Por Marlon Zambrano
El Apocalipsis está tan presente en la cultura popular que uno no sabe si fue primero el mainstream o nuestro apetito por la destrucción.
Desde que se masificó el consumo cultural, a mediados del siglo XX, las elaboraciones asociadas al fin de los tiempos han desencadenado un fervor morboso, quizás detonado por la culpa judeocristiana, que encuentra atractivo lo pecaminoso, lo malevo y lo terminal.
Y hay que decirlo: el rock and roll parece un pasto florido para desplegar riff en homenaje al horror, versos tóxicos, cantos desgarrados como de cuerpos asados por las llamas del infierno, por una razón de orden estético, puesta en escena y una conveniente alianza con Lucifer.
Todo como para advertir musicalmente algo que los académicos no han logrado elucubrar. Y los tangueros tampoco.
Tembloroso antes de llegar al living, Charly García suplicaba horrorizado que, por favor, no bombardearan Buenos Aires. Está bien, se lo decía a los británicos, pero en esa época de la historia reciente ellos eran el diablo.
Soda Stereo esperaba el temblor sentado sobre un cráter desierto, y anticipaba nuestro aspecto de pendejos atravesando la cuarentena: “En sus caras veo el temor, ya no hay fábulas en la ciudad de la furia”.
Virus se dejaba de sutilezas y desde su propio nombre le robaba esfuerzos a la imaginación.
Para ser un rockstar se debe haber zigzagueado sobre el borde de una navaja afilada o, por lo menos, usar jeans ajustados, que es lo más cercano para un hombre inflexible (macho, de verdad) a afiliarse a las hordas del averno: Jim Morrison con las pelotas estranguladas en cuero, invocando el fin y asumiéndolo como su mejor amigo.
Y cantar, y gritar, y quejarse, y contonearse. Como Eddie Vedder de Pearl Jam en “Do the evolution”: “I am ahead, I am advanced / I am the first mammal to make plans, yeah / I crawled the earth, but now I’m higher / 2010, watch it go to fire / It’s evolution, baby…”.
Influencers sobre criterios menos ortodoxos, las bandas de rock han logrado seducir la imaginación de formidables tropas adolescentes con la escenografía del Armagedón.

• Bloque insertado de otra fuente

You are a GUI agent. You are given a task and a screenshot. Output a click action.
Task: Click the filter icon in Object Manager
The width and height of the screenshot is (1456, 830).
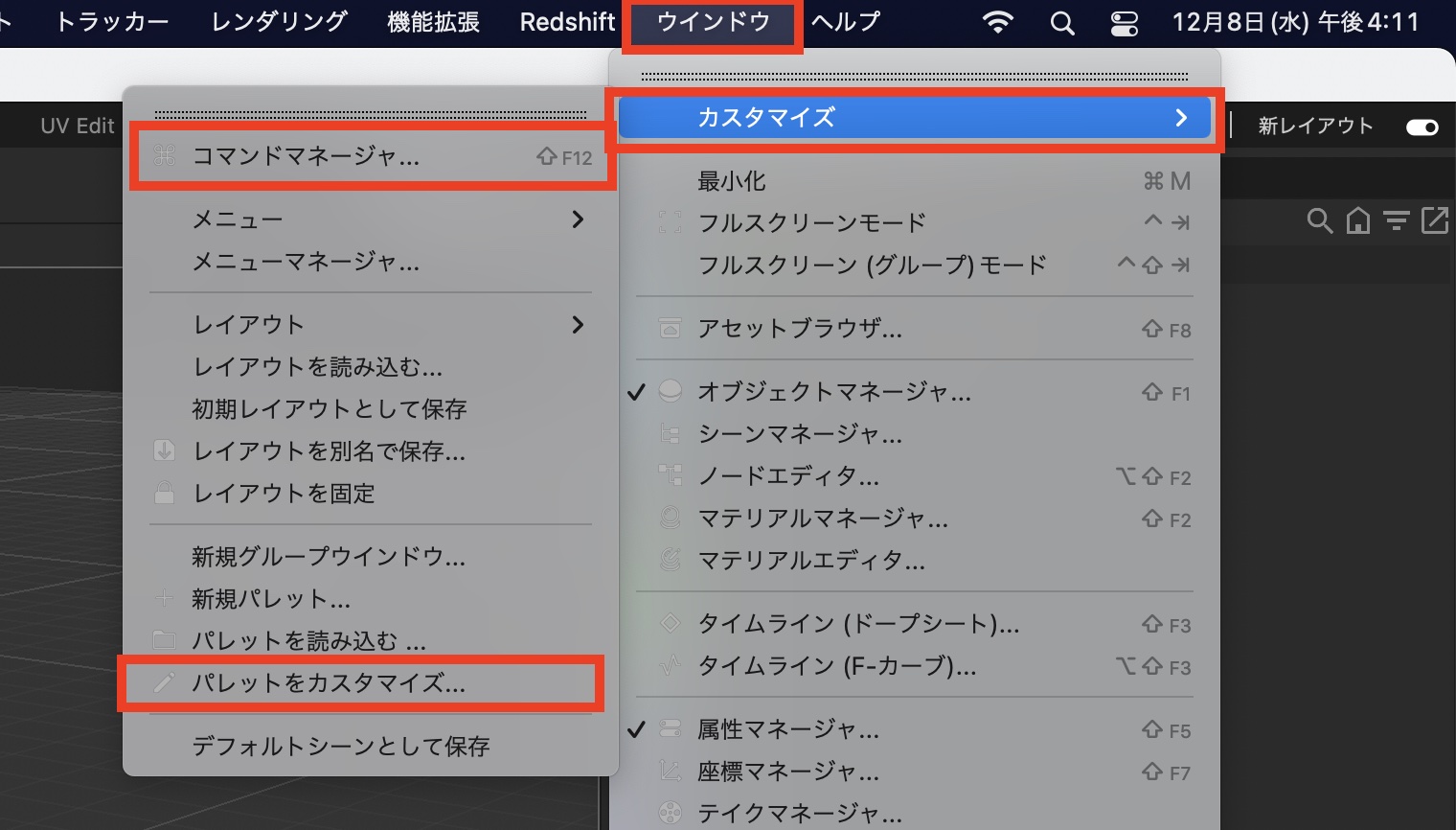point(1397,221)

No solo se trata de la indumentaria y de las letras de sus canciones. También implica el duro trabajo de ir penando, arrastrando dolor y resentimiento bajo el reflejo oscuro del Cuervo de Allan Poe para decir, como Robert Smith, el líder inmortal de The Cure: “Maybe we didn’t understand, like just a boy and a girl, it’s just the end of the…end of the world”.

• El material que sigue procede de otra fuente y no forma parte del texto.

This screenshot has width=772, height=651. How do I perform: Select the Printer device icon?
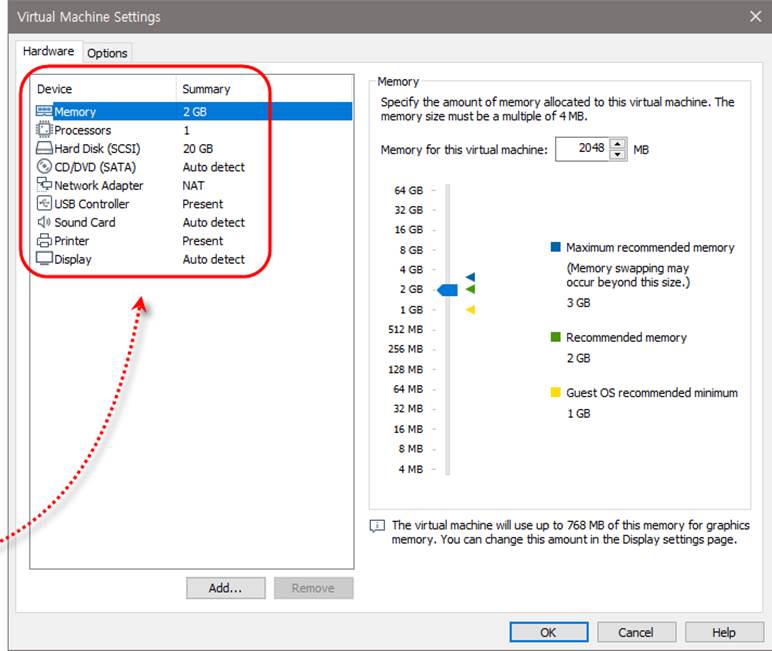coord(44,241)
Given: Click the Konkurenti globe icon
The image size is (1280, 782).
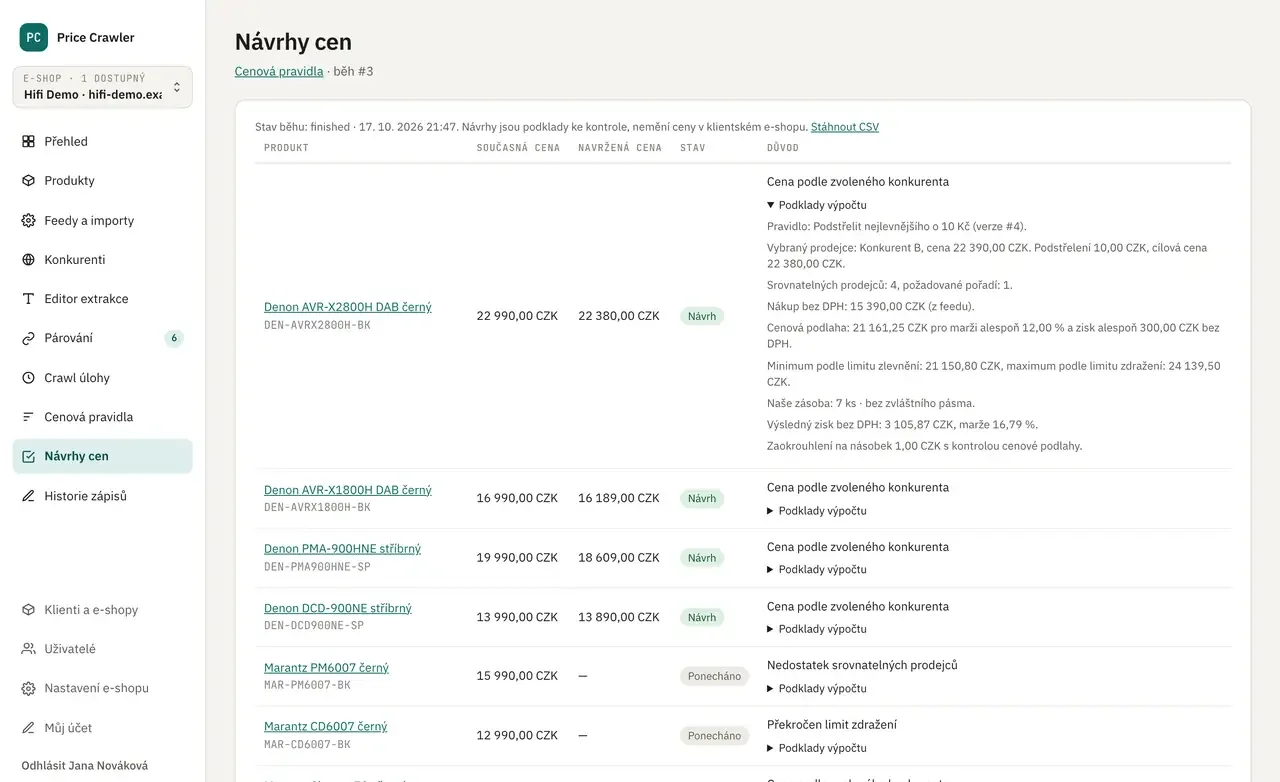Looking at the screenshot, I should coord(28,260).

Además de la música, son también el cine y la literatura quienes nos acompañan más fielmente en la hora aciaga de quedarnos en casa esperando el desenlace. Urbanitas aburguesados que huimos habitualmente del compromiso amargo del diálogo personal y -oh, horror-, del contacto físico, nos vemos en la necesidad de rozar la piel sin estar anclados en medio del plató esperando por el pogo.
Ya quisieran Muse con su “Apocalypse please”; Slayer invocando las sombras de la muerte en “Skeletons of Society”; Black Sabbath hipnotizando a los incautos con los solos vibrantes de “Electric Funeral”, poder reclutar a una milicia tan disciplinada.

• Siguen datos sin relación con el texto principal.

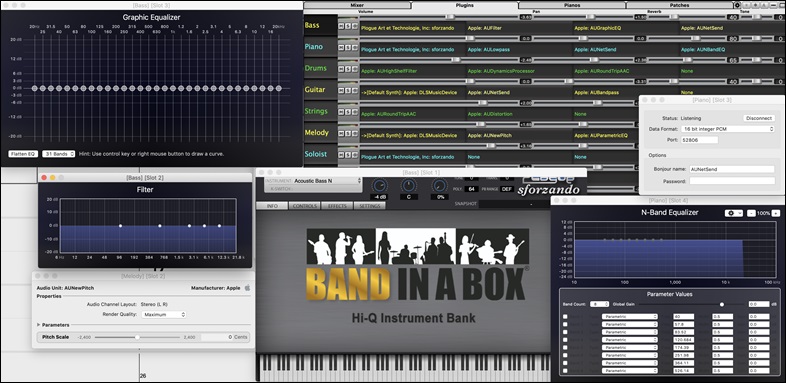Image resolution: width=786 pixels, height=383 pixels.
Task: Click the Bonjour name input field
Action: tap(732, 169)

Logramos pactar en el camino no morir tan jóvenes (aunque siempre anhelamos engrosar la lista del club de los de 27) como para disfrutar de nuestro futuro distópico en tiempo real, acelerando el play de un podcast estridente.
En eso llegó el Covid-19 ofreciendo su gira mundial. Y nosotros creímos que se trataba de una banda nueva.